About this task —
Return the following data exactly, with all pictures left out.

Records supplied —

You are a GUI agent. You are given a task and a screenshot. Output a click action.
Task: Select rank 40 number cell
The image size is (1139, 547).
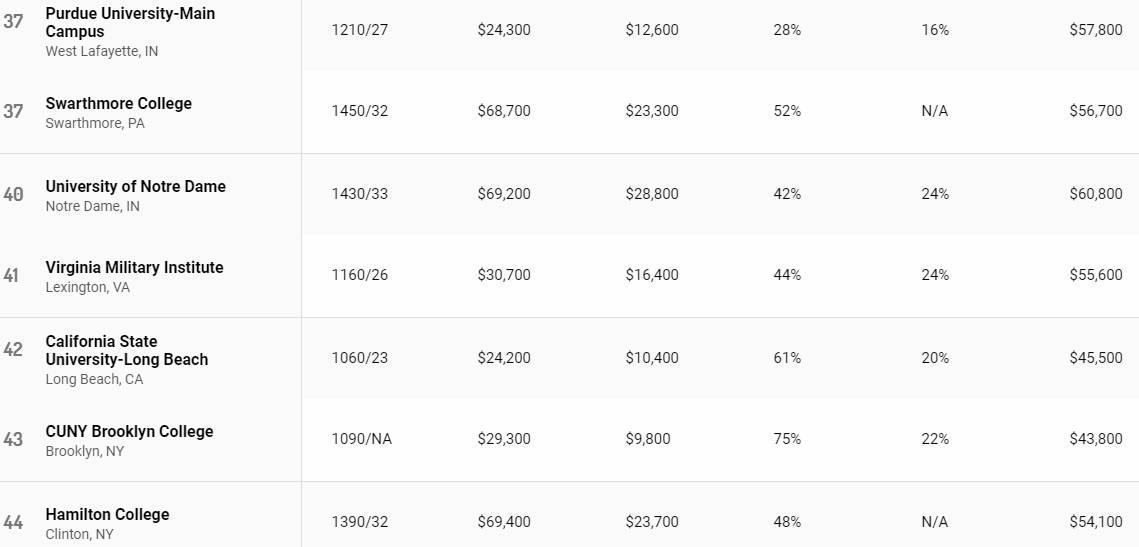tap(13, 194)
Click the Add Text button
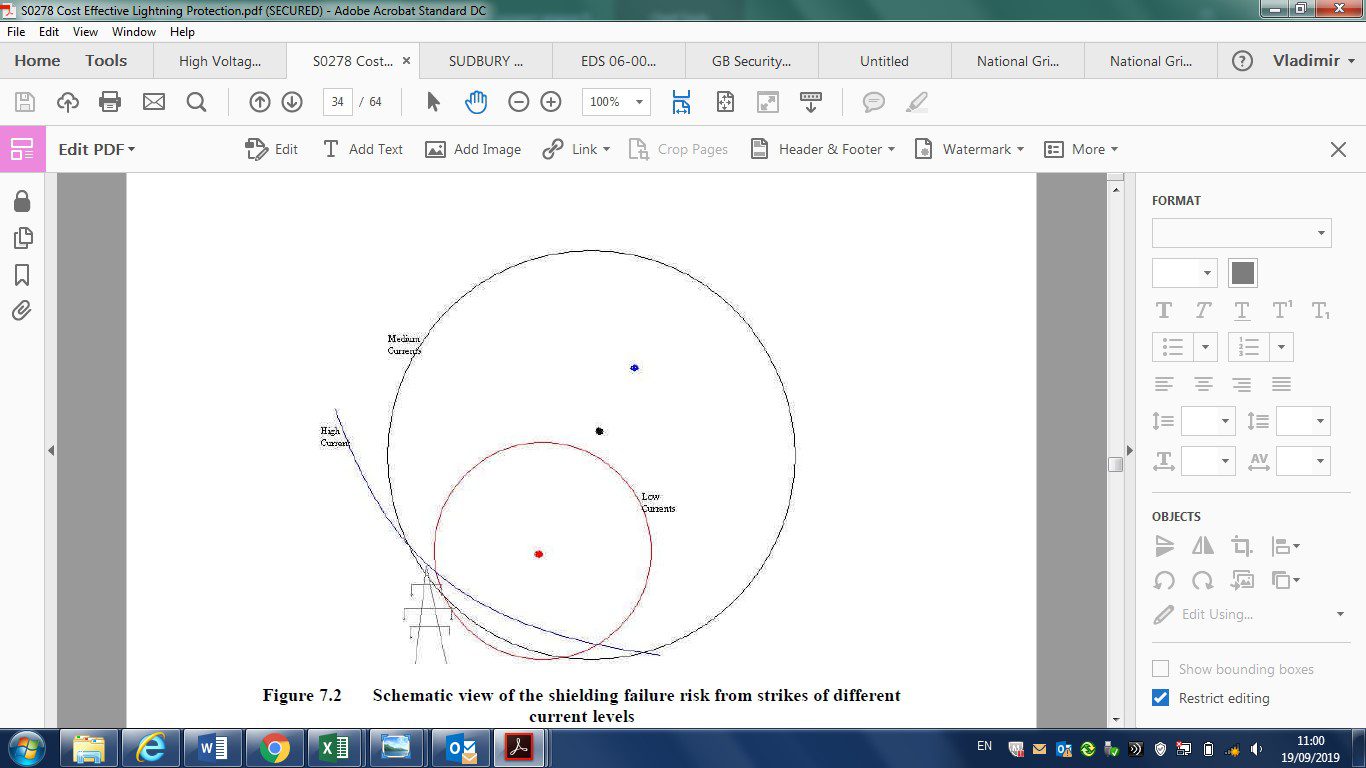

Output —
You are a GUI agent. You are given a task and a screenshot. Output a click action.
Task: Select rank 40 number cell
The image size is (1139, 547).
tap(13, 194)
Click the Add Text button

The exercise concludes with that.